I have a comma-separated file (from a third party) in which each line starts and ends with a space, the fields are quoted with a doublequote, and the file ends with a line with only a space.

 "first_name";"last_name" 
 "John";"Doe" 
 "Anita";"Doe"  

I try to read this with the following code.

import csv
import json

def read_csv(filename):
    result = []
    with open(filename, 'r', encoding='utf-8') as f:
        csv_reader = csv.reader(f, delimiter=';', quotechar='"')
        for line_index, line in enumerate(csv_reader):
            if line_index == 0:
                header = line
                continue
            result.append(dict(zip(header, line)))
    return result

if __name__ == '__main__':
    contents = read_csv('test.txt')
    print(json.dumps(contents, indent=4, sort_keys=4))
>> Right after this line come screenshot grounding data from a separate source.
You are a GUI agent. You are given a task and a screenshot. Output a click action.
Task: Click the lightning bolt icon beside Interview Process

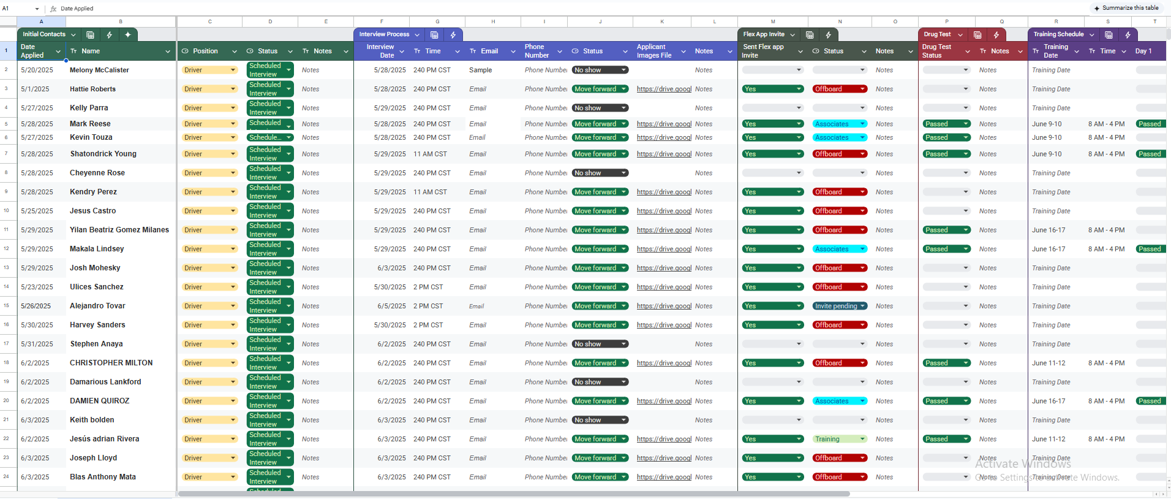[x=453, y=35]
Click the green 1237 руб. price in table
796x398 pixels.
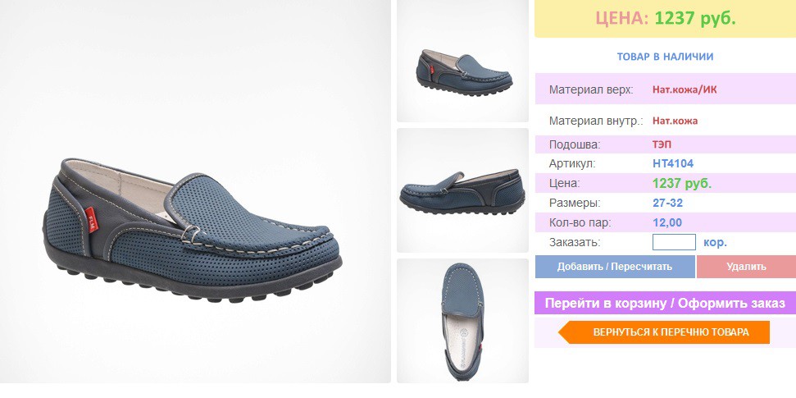[x=682, y=184]

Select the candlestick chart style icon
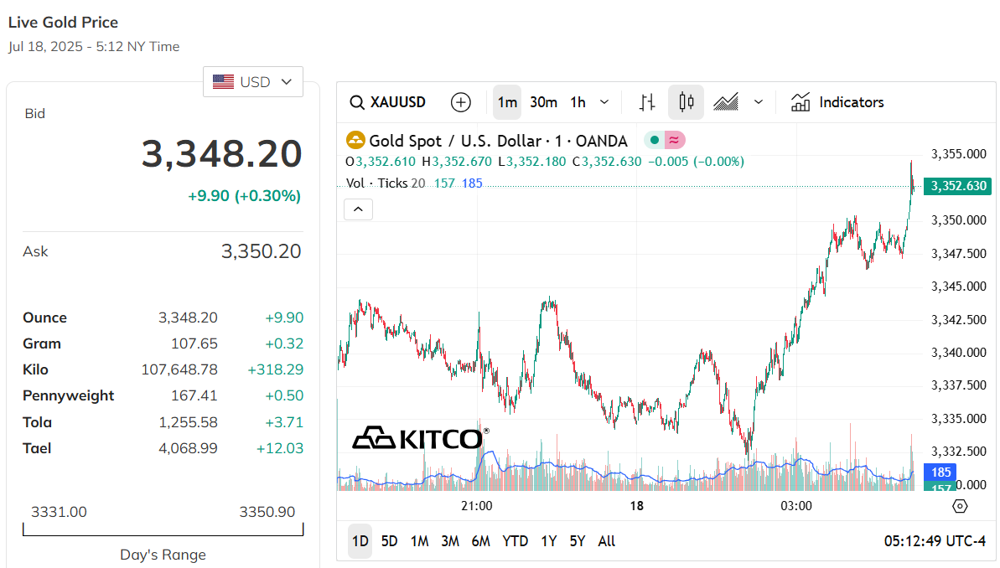coord(687,102)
This is my expected result:

[
    {
        "first_name": "John",
        "last_name ": "Doe "
    },
    {
        "first_name": "Anita",
        "last_name ": "Doe "
    }
]

However, it always takes the doublequotes as part of the first column, due to the leading spaces, plus it takes the last line also into account. This is the result I get:

[
    {
        " \"first_name\"": " \"John\"",
        "last_name ": "Doe "
    },
    {
        " \"first_name\"": " \"Anita\"",
        "last_name ": "Doe "
    },
    {
        " \"first_name\"": " "
    }
]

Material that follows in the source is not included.